The Broncos’ offense didn’t have any problems executing against the Wolf Pack after Jefferson’s touchdown. It took them exactly 16 seconds including the kickoff to up their lead back to 17 at 24-7.

Shane Williams-Rhodes returned the Pack kickoff 41 yards to the Boise 48-yard line and on the very first play on the drive Southwick connected with a wide open Matt Miller for a stunning 52-yard touchdown.

“That was just a lack of communication again,” Williams said. “I take full responsibility for it. It was blown coverage. But we still had our chance to win the game.”

Jefferson ran eight yards untouched into the end zone thanks to blocks from Sudfeld and Chris Barker to cut the Boise lead to 24-14 with 8:26 to play in the fourth quarter. The Pack back also went for 28 yards on a third down run from the Boise 36 to set up his own touchdown.

Jefferson’s two scores gave him the Wolf Pack single-season records for total touchdowns in a year with 23 (Vai Taua had 22 in 2010) as well as rushing touchdowns with 22 (Colin Kaepernick had 20 in 2010).
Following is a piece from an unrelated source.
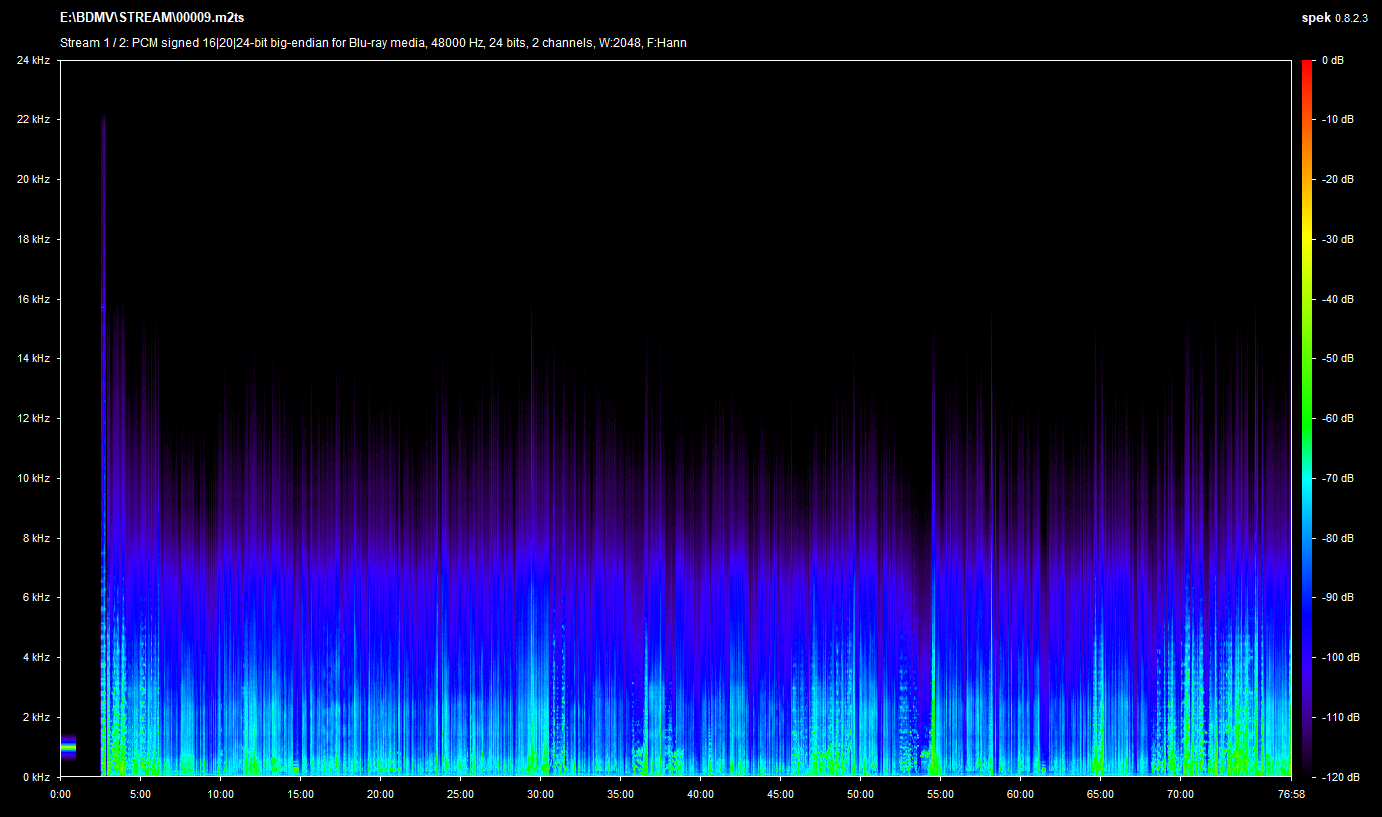Click the 22 kHz frequency axis label
The width and height of the screenshot is (1382, 817).
click(33, 120)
The Pack was somehow right back in the game.

“We obviously thought we had a chance,” Fajardo said. “We all believed.”

Frisina kicked a 31-yard field goal as Boise took a 27-14 lead with 3:25 to go. The Pack defense, though, kept the game in reach by keeping the Broncos out of the end zone.

“The whole time we felt like we were in the game,” said Pack linebacker Albert Rosette, who had 15 tackles and made a key third down stop on the Boise field goal drive. “We just felt like we just needed one big play all game long to swing the momentum but we never got it.”

The Wolf Pack pulled to within 27-21 on a 6-yard touchdown run by Fajardo with 2:27 to play. It took the Pack just 52 seconds to travel the 74 yards on the drive thanks to a 47-yard catch down the middle by Sudfeld, who pulled the ball in after it was tipped by Boise’s Tommy Smith.

The Pack then tried an on-sides kick but the ball was caught and secured by Boise running back D.J. Harper despite a hard tackle by the Pack’s Nick Hale. Boise took over the ball on the Nevada 46 and eventually punted it away with 17 seconds to play. The Pack’s final drive, which began at their own 20-yard line, lasted just four plays and ended at the Wolf Pack 42-yard line.

“It was a tough loss,” Fajardo said. “But we didn’t give up. The offense just started clicking a little too late.”

The Wolf Pack finished with more first downs (23-22) than Boise and just four fewer yards (434-430). Boise, though, owned a five-minute advantage (32:44 – 27:16) in time of possession. The Broncos also were 9-of-15 on third down.

“Defensively we just couldn’t get off the field,” said Ault, who is now 7-18 in his career against Boise State as the Pack head coach. “Third and 10, third and nine, third and seven, we just couldn’t get off the field. And with a team like that, that just wants to control the ball, it cost us. It cost us offensive possessions. There were just too many crucial third down plays when we couldn’t stop them.”

“A lot of it was poor tackling,” said Rosette, who leads the Mountain West with 128 tackles. “We had guys wrapped up but they would get out of it and get the first down.”

The Wolf Pack might have to live with the loss to Boise for a while. Boise, which owns a commanding 26-13 edge in the rivalry, is supposed to leave the Mountain West after this season for the Big East Conference.

“There are a lot of good football rivalries,” Petersen said. “And with Nevada you always know you are going to get a good hard-fought game out of it. I think everyone enjoys playing this game.”

One team enjoyed it a bit more on Saturday.

“It’s a signature game,” Ault said. “And you have to win it.”